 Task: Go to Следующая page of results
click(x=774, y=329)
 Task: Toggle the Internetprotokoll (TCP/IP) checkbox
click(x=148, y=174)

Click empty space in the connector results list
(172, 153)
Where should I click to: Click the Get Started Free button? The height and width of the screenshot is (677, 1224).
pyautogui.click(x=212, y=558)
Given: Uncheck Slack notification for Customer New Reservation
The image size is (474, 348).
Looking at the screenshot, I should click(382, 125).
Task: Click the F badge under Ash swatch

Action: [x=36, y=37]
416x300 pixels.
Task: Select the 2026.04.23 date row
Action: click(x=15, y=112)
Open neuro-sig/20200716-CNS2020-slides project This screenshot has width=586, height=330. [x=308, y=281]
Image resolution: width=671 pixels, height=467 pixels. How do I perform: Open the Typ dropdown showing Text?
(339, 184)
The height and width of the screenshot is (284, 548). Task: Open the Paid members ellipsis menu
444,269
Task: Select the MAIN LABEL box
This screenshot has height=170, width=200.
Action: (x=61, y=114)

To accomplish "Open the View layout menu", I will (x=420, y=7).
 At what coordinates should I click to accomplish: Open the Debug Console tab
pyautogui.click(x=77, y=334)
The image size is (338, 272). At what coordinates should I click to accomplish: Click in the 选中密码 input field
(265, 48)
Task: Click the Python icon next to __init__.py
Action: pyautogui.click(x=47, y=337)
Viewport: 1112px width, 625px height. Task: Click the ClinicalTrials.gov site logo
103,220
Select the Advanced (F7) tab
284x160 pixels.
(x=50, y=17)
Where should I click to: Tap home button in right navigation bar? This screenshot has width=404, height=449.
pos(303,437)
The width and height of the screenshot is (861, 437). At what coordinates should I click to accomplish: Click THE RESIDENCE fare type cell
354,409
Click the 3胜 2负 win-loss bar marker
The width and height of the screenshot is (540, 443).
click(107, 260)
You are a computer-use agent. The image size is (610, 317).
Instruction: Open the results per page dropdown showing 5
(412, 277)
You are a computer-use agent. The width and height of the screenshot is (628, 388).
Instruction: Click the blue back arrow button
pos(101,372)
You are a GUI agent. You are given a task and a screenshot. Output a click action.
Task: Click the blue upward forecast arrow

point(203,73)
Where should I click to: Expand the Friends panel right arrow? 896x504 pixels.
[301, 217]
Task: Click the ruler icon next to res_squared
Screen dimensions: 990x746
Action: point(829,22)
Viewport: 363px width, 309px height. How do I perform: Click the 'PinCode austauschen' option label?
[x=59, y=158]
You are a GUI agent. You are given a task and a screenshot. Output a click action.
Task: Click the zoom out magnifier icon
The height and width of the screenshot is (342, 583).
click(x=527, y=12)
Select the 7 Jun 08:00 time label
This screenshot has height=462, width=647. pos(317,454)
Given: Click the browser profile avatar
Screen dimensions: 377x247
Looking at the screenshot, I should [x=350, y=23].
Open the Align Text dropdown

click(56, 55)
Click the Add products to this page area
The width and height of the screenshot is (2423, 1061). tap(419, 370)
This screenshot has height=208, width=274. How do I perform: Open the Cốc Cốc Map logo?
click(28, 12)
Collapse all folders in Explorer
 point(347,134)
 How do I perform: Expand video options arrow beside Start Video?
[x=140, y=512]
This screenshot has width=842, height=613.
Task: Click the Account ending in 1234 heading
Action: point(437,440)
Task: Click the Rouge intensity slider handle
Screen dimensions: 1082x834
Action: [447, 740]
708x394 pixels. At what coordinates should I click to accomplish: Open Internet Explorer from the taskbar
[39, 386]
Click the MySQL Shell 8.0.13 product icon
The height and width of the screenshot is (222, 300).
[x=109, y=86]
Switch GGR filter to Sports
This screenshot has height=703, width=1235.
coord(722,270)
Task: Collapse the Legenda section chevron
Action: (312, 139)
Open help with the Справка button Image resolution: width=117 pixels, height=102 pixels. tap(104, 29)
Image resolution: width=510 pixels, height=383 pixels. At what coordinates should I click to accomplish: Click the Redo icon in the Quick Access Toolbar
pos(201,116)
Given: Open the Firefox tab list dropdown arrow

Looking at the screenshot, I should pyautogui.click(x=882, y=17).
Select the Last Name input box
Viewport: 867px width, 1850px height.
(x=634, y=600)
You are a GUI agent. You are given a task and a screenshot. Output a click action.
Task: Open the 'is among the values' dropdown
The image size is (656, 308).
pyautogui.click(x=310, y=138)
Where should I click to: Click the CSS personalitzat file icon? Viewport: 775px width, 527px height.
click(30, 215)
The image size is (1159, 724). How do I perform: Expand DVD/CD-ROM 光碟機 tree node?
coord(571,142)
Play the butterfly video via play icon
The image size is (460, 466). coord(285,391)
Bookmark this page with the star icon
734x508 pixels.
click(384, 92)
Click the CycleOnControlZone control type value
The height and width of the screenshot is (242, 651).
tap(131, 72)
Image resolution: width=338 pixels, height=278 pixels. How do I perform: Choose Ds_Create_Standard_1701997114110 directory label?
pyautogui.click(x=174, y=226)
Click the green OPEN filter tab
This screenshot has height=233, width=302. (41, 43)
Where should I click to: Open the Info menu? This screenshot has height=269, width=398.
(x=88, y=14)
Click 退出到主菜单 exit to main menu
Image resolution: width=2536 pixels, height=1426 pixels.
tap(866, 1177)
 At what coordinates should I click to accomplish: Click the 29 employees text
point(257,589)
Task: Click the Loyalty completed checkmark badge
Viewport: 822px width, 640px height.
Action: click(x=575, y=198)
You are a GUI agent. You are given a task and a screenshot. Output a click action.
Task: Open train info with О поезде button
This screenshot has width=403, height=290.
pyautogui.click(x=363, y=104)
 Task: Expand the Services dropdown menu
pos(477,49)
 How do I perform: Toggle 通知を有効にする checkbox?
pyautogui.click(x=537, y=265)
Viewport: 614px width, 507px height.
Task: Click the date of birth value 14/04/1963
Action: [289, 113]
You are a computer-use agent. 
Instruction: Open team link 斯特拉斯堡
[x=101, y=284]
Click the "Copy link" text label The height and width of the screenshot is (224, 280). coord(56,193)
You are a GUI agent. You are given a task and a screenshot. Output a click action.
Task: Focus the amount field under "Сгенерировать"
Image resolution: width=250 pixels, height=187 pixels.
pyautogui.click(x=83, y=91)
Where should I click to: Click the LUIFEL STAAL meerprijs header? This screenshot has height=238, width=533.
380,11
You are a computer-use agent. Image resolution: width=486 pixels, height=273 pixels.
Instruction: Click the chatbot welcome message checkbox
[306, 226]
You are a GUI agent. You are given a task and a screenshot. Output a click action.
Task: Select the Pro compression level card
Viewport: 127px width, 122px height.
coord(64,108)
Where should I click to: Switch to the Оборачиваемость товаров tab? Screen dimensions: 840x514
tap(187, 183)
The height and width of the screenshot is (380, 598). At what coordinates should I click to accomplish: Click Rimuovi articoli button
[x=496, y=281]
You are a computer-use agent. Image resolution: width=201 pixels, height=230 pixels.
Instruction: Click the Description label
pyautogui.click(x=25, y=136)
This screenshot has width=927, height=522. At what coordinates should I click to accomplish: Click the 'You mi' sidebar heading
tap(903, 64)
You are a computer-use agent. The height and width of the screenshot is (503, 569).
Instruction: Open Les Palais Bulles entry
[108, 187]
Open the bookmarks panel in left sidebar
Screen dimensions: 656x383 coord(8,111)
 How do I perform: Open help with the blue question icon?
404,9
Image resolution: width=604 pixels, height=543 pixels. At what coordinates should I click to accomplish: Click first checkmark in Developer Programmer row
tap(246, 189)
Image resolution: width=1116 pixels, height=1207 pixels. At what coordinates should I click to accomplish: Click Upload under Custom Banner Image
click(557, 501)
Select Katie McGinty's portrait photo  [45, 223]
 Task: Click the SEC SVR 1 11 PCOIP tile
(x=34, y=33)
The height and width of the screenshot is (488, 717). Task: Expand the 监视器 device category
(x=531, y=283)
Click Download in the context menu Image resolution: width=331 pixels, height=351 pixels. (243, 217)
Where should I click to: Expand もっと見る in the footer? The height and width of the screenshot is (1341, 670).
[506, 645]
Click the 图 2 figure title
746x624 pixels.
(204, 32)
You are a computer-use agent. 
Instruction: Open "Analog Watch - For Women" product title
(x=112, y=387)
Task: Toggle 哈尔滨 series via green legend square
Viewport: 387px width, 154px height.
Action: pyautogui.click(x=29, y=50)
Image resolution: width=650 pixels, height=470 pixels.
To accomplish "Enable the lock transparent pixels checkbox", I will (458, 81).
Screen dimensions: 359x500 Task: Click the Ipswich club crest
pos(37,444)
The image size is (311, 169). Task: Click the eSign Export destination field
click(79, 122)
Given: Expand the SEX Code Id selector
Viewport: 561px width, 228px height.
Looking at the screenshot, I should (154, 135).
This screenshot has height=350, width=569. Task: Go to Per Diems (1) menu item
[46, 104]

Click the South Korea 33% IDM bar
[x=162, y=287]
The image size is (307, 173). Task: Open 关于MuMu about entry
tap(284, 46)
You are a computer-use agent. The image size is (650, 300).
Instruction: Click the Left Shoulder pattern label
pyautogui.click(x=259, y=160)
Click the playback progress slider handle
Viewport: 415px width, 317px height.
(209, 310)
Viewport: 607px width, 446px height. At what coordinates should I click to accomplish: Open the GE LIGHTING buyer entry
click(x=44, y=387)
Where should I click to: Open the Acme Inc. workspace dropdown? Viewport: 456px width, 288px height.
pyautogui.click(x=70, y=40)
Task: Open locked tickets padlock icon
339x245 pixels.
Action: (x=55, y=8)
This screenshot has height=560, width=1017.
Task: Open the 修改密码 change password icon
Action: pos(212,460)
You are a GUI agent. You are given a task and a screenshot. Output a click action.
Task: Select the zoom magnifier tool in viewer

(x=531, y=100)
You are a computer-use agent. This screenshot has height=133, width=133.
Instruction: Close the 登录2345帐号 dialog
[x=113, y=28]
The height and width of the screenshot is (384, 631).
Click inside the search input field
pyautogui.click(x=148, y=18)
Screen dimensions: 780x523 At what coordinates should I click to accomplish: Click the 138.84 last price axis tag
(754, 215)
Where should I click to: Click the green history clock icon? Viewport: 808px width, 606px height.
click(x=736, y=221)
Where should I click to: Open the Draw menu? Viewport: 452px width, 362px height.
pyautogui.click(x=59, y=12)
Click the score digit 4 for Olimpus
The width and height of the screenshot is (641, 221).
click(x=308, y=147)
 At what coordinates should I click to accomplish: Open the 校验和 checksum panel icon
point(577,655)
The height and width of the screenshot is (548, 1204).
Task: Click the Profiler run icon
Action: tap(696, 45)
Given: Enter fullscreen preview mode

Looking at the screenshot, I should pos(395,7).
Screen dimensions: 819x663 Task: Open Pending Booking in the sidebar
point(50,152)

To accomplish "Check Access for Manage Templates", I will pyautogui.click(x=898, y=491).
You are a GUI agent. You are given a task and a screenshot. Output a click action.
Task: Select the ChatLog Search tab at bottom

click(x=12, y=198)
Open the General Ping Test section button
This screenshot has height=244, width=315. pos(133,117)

· · · · ·

Give again, exactly and with nothing added, the lines running from the one that contains "Screen dimensions: 819x663" to the last line of the material.

Result:
Screen dimensions: 819x663 Task: Open Pending Booking in the sidebar
point(50,152)

To accomplish "Check Access for Manage Templates", I will pyautogui.click(x=898, y=491).
You are a GUI agent. You are given a task and a screenshot. Output a click action.
Task: Select the ChatLog Search tab at bottom

click(x=12, y=198)
Open the General Ping Test section button
This screenshot has height=244, width=315. pos(133,117)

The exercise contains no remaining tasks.